Figure 6 depicts the habitat suitability maps generated from Maxent and GARP for black bear, red panda and the overlapping habitat for both of the species. (1) The Maxent model predicted that the suitable habitat for the black bear and red panda in the whole study area was 716 km2 and 343 km2, respectively. The overlapping habitat between the species was 283 km2, which was 83% of the total suitable habitat of the red panda but only 40% of the entire suitable habitat for the black bear. Out of the whole suitable habitat, the buffer zone of MBNP covered 70% of the black bear habitat, 82% of the red panda habitat, and 88% of the area suitable for both of the species.
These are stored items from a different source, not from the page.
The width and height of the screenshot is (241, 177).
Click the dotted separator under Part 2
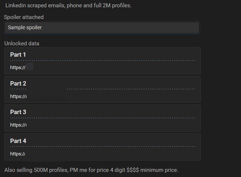pos(130,89)
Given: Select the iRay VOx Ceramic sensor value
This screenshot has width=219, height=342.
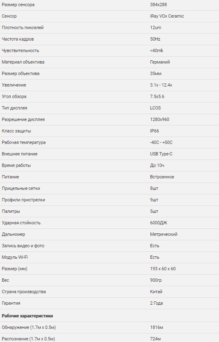Looking at the screenshot, I should coord(167,16).
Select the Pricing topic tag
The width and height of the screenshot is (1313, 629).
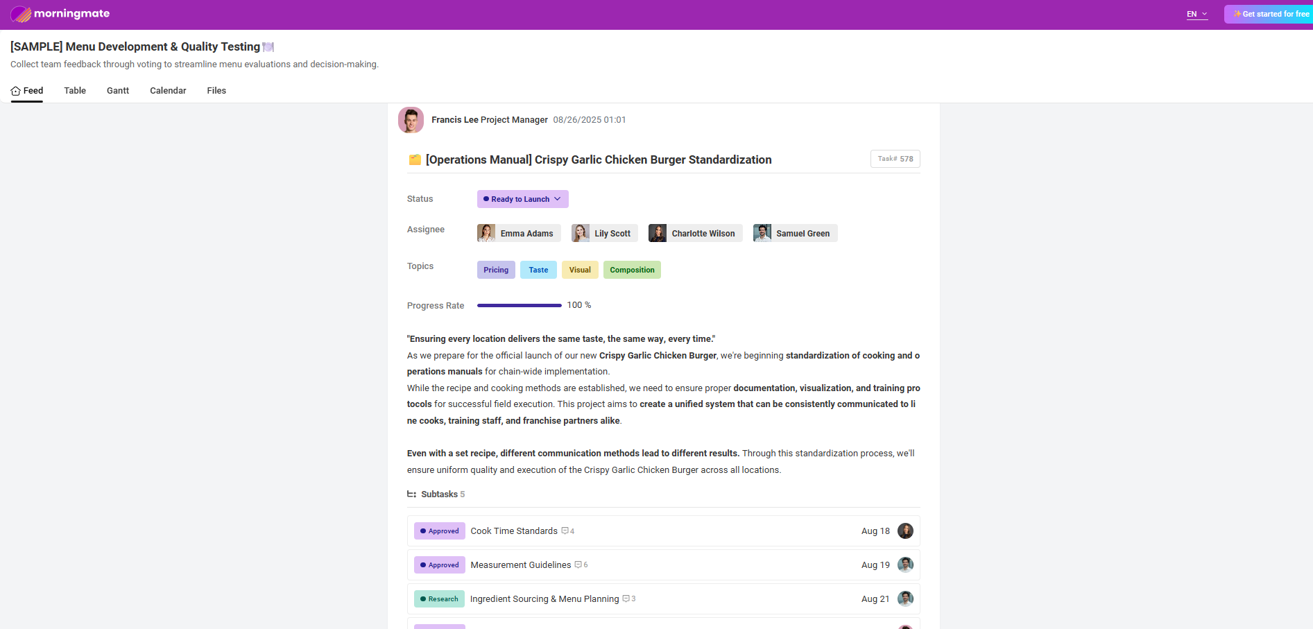tap(496, 270)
The performance of this model for both species was satisfactory. (2) The GARP model predicted that the suitable habitat for the black bear and red panda in the whole study area was 1074 km2 and 714 km2, respectively. The overlapping habitat between the species was 627 km2, which was 88% of the overall suitable habitat of the red panda but only 58% of the total suitable habitat for the black bear. Out of the complete suitable habitat, the buffer zone of MBNP covered 65% of the black bear habitat, 79% of the red panda habitat, and 84% of the appropriate area for both species.
Evaluation of the models
Response curves display the relationship between habitat probability and bioclimatic variables. The response curves of mean annual temperature (Bio1) indicated that the optimal habitat for both the species was the area ranging between 10 and 15 ℃. The suitability of habitat dropped sharply as the temperature increased or decreased from this optimum. The tolerable range of heat in the suitable habitat for both species was from 0 to 20 ℃ (a & d in Fig. 7). Similarly, the relationship between the two species and elevation showed that the altitude between 2000 and 3000 m was the most suitable habitat range for these mammals. Both species can survive in a habitat that has an elevation that ranges from 1000 to 4500 m (b & e in Fig. 7). Another vital variable, distance to settlement, showed that these species were found within the range of 5 km from the nearest colony of people in the study area.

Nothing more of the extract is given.